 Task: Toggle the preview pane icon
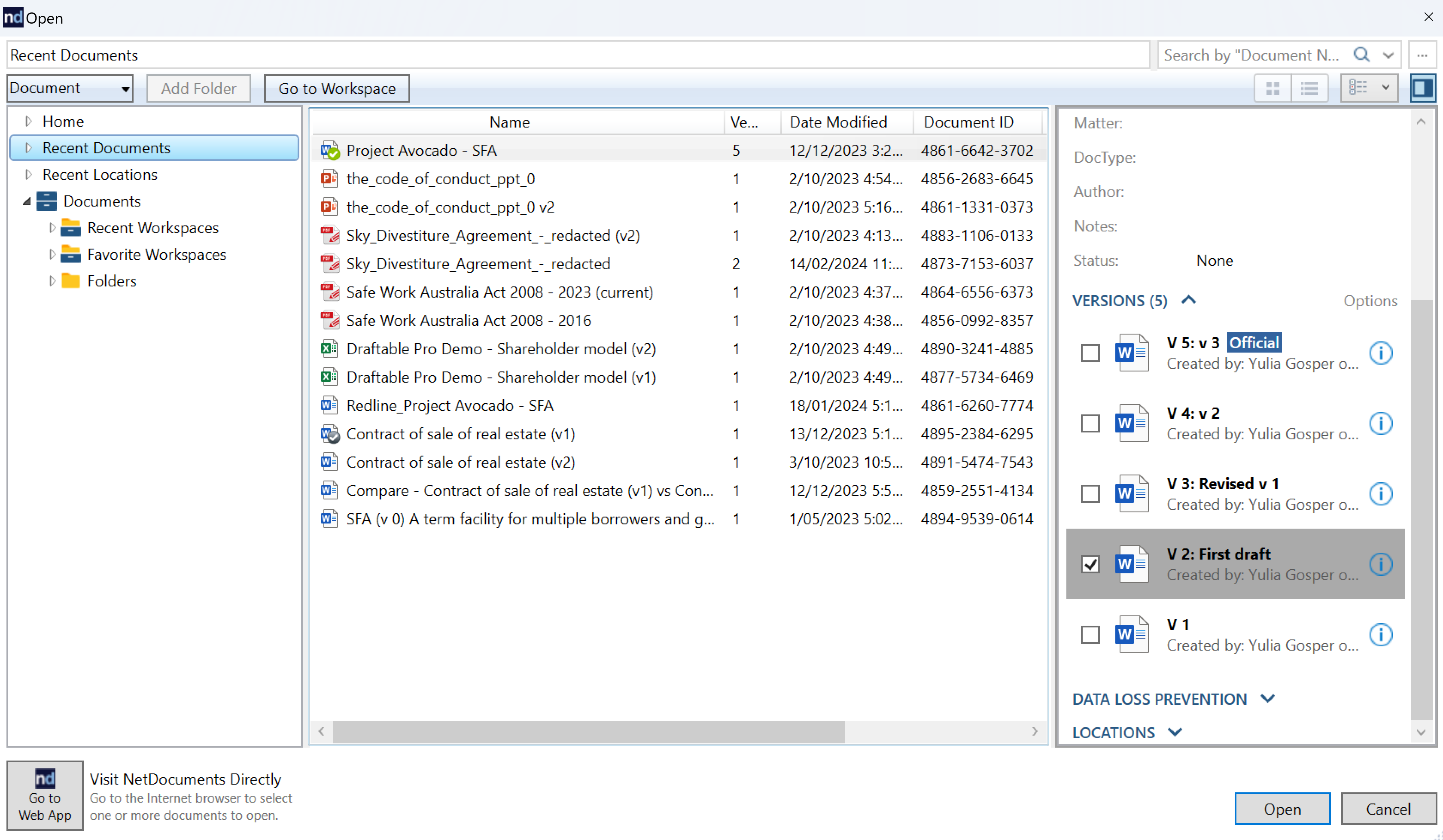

---

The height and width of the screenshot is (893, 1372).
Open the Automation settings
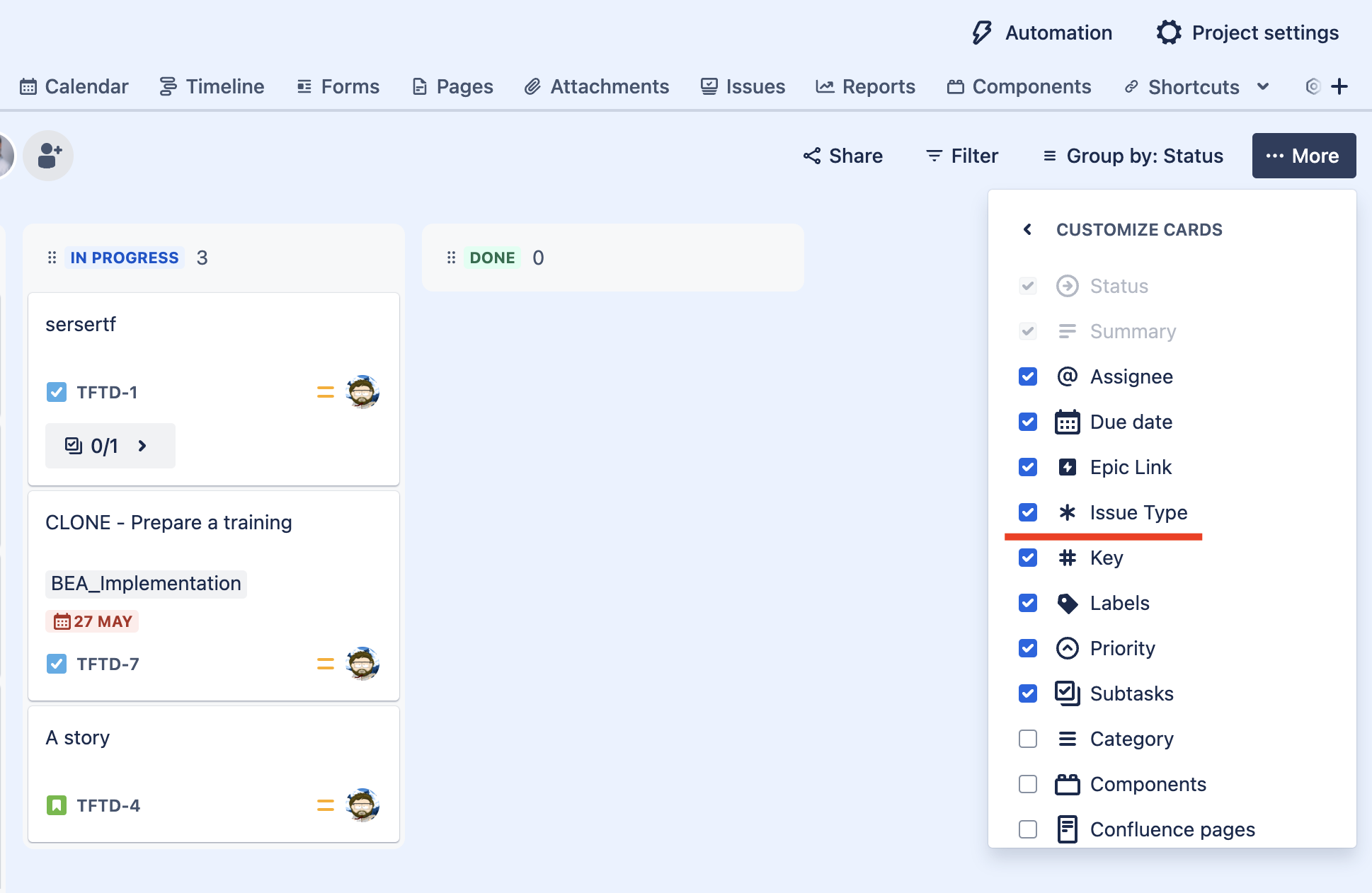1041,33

--

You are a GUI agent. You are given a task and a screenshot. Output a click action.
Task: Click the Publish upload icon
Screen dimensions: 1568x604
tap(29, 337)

## [TASK TO CARRY OUT]
Throughout the material, how many lines contain the string "icon"? Answer with the number alone.

## [RESPONSE TO THIS EXERCISE]
2